Stored records
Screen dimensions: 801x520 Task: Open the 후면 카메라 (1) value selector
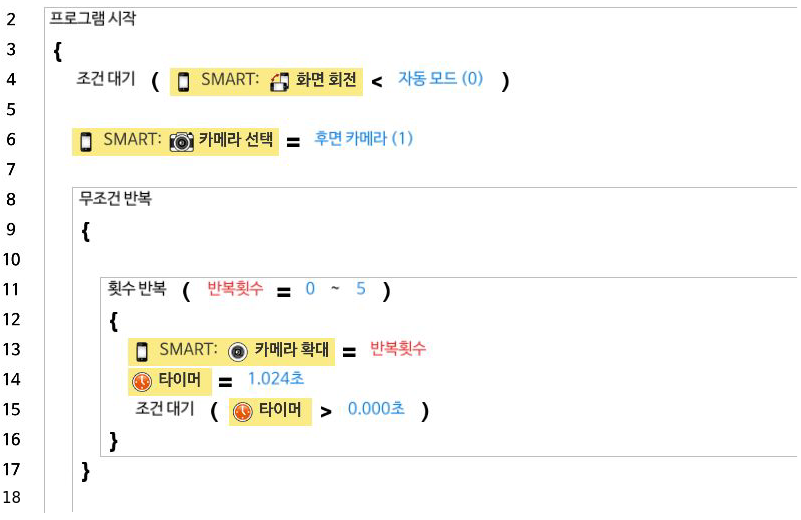click(x=362, y=139)
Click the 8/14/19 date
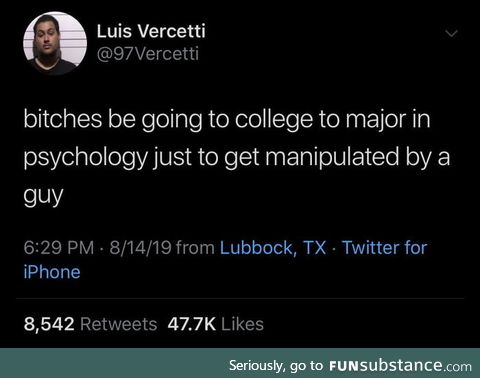Screen dimensions: 480x378 click(x=140, y=248)
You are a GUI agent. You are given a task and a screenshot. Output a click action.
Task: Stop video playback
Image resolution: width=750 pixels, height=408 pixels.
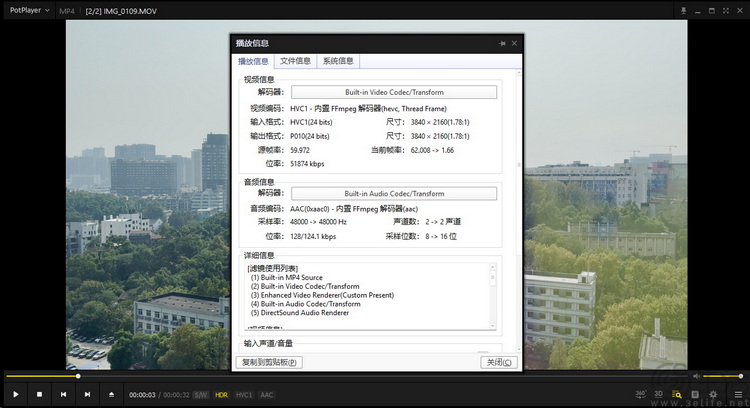[x=39, y=395]
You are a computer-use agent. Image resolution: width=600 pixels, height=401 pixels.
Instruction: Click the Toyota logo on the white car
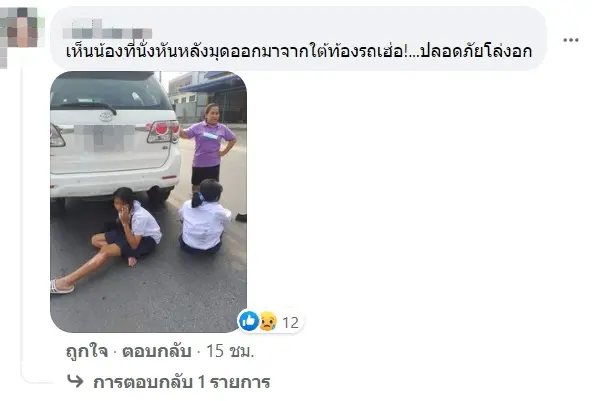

> _ASSIGNMENT_:
What is needed here is an exact copy of the lines from the line containing "You are a GUI" through the end of the records, with every picture left out.

> _ANSWER SECTION_:
You are a GUI agent. You are given a task and a screenshot. Output a click action.
Task: Stop video playback
Image resolution: width=750 pixels, height=408 pixels.
[x=39, y=395]
You are a computer-use agent. Image resolution: width=600 pixels, height=401 pixels.
Instruction: Click the Toyota logo on the white car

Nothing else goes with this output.